Je me souviendrais toujours de cette veille de Noël 1988 qui m’a fait vivre l’un des instants les plus magiques de ma vie de gamer. A cette époque, je surveillais avec une impatience non dissimulée la sortie de Target Renegade. Il faut dire que le premier opus m’avait déjà tenu en haleine de longues heures durant devant mon Amstrad CPC. Pour Noël, j’avais donc demandé à mes parents de m’offrir la compilation Le Défis de TAITO qui, en plus de contenir le fameux Beat’em up, avait l’avantage de renfermer 5 autres grands succès de l’arcade.

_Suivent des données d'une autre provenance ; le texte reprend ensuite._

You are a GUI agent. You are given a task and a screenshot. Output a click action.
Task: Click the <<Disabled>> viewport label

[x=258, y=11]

Si mon excitation grandissait à mesure que les fêtes de fin d’année s’approchaient, le facteur ne se s’était cependant toujours pas manifesté à la porte... Ma mère, qui avait passé commande chez La Redoute commençait à s’inquiéter. Vint alors le matin du 24 décembre, date à laquelle nous avions pour coutume de rassembler la famille pour s’échanger nos présents un autour d’un bon repas. Résigné, je quittais ma chambre en direction du salon, lutant pour ne pas montrer ma déception, lorsque, tout à coup, une sonnette retenti : à 10h précise, un commis en uniforme me livrait mon paquet ! Parfois, la magie de Noël opère...

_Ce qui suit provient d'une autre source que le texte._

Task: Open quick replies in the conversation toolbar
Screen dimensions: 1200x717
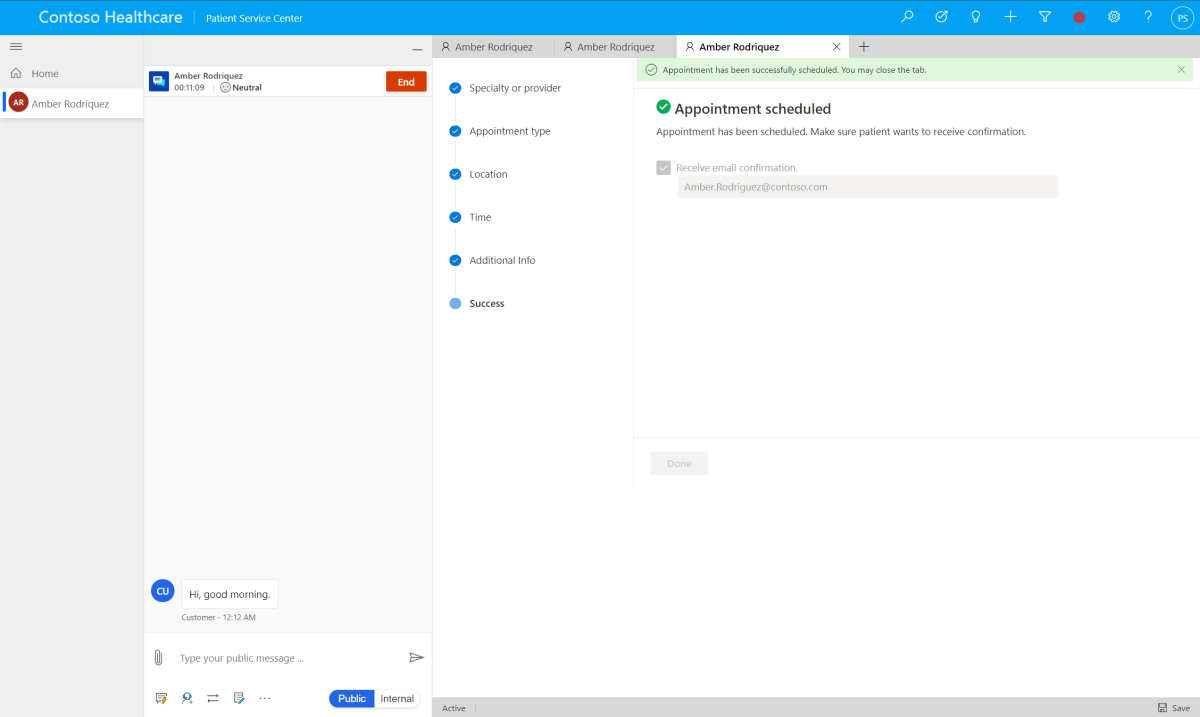Action: point(161,698)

Ce jour-là, j’étais rentré à la hâte dans ce petit appartement du premier étage que louaient mes parents au 7 de la rue Saint-Just. Parfaitement imbriqué comme un bloc de Tetris entre la voie ferrée et la boulangerie, l’immeuble n’avait pas d’ascenseur, mais je crois que jamais je n’avais gravi les escaliers avec autant d’ardeur et d’empressement. Il faut dire que je revenais tout juste de chez le revendeur informatique du quartier avec un Amiga sous le bras qu’il me tardait de brancher. Rapidement déballé et installé au cœur du salon en bois rustique, le monstre de technologie de Commodore affichait alors ses premiers pixels sur l’écran vieillissant de la TV familiale, un moment inoubliable renforcé par le charme exotique du contraste anachronique qui émanait de l’ensemble. Tout prévoyant que j’étais, je m’étais bien évidement déjà procuré une boite de ce que nous appellerons « copies de sauvegardes » et dans laquelle je piochais frénétiquement un premier jeu. Le hasard a voulu que ma main hésitante s’arrête sur la disquette de Red Heat. Et tandis que l’image de présentation du jeu s’affichait sur l’écran cathodique de 56 cm, mon père pénétrait discrètement dans la pièce et me lançait : « Tu as mis un film de Schwarzenegger à la télé ? ». Moi qui cherchais un micro capable de photoréalisme, je venais d’être brutalement conforté dans mon choix par mon père, même si c’était finalement bien malgré lui.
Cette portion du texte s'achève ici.